Keep every word of the entries and print them exactly; the pictures stay out.

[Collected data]
********************

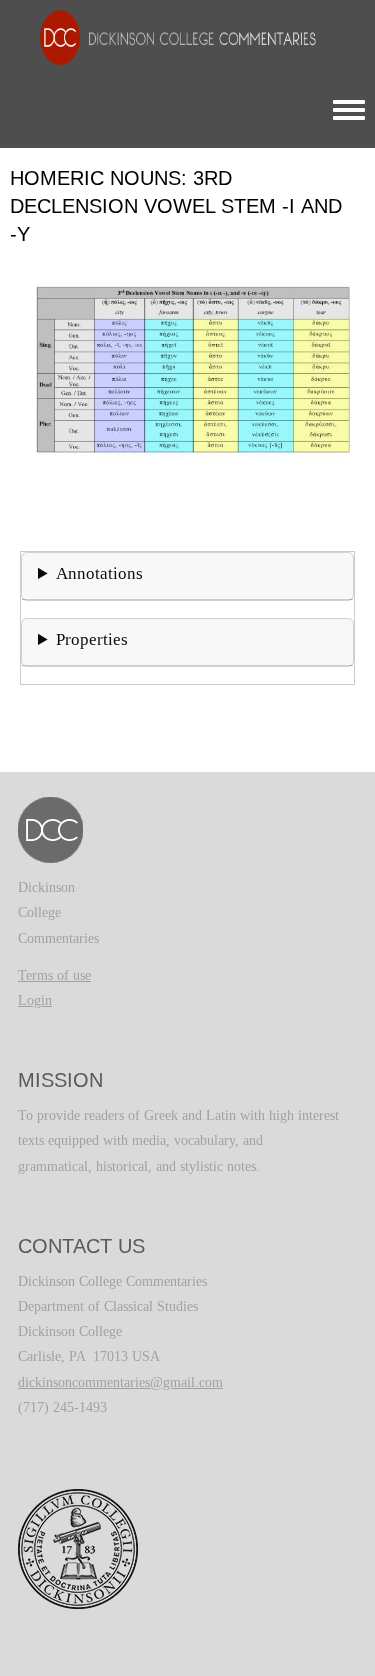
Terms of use (54, 975)
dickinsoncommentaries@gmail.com (120, 1382)
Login (35, 1000)
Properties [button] (92, 639)
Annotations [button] (99, 573)
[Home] (168, 36)
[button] (187, 400)
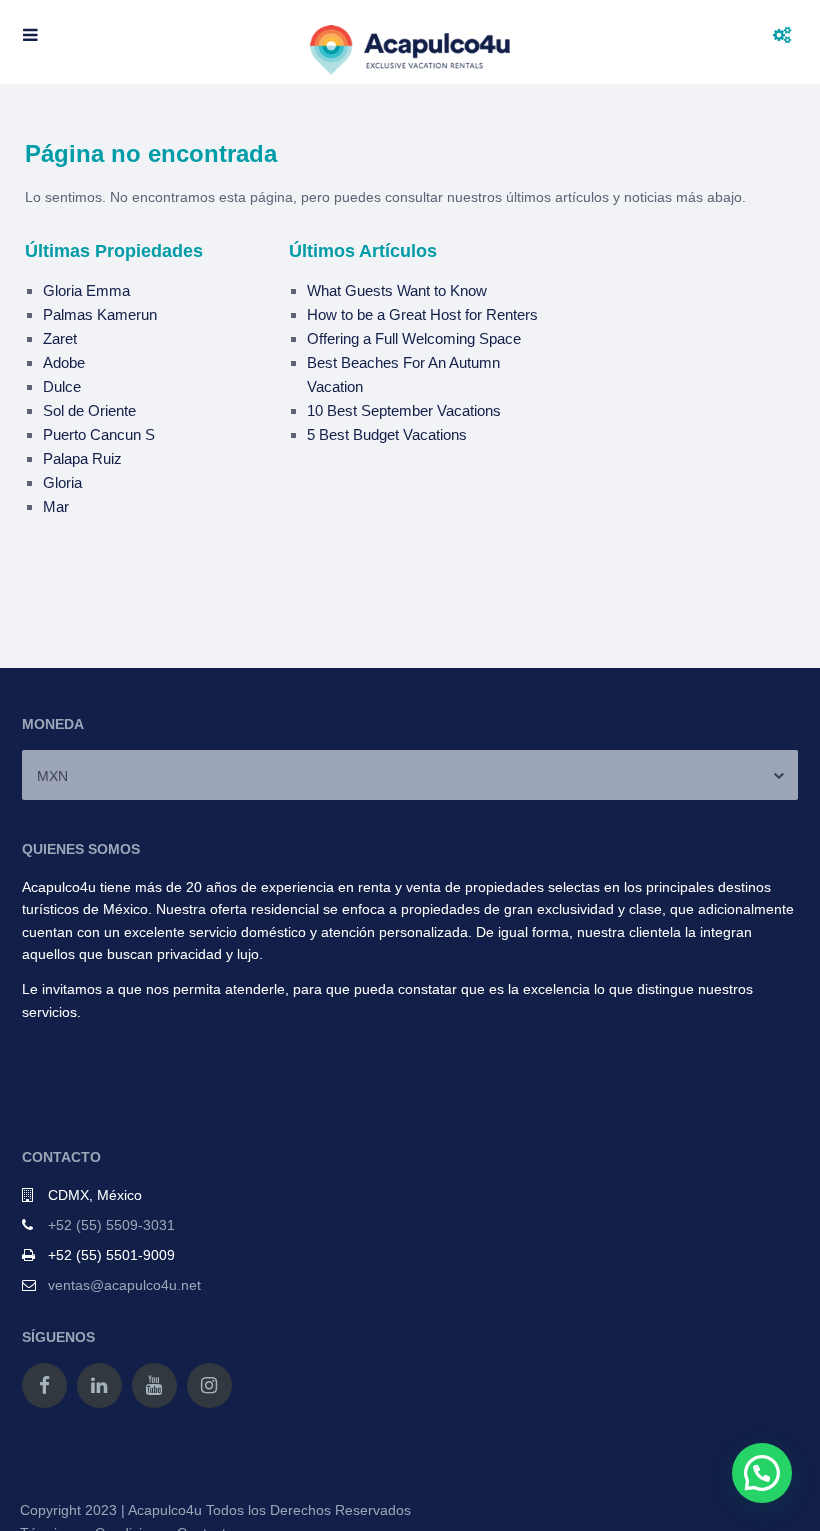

********************

Response to the exercise ▸
Terms of use (54, 975)
dickinsoncommentaries@gmail.com (120, 1382)
Login (35, 1000)
Properties [button] (92, 639)
Annotations [button] (99, 573)
[Home] (168, 36)
[button] (187, 400)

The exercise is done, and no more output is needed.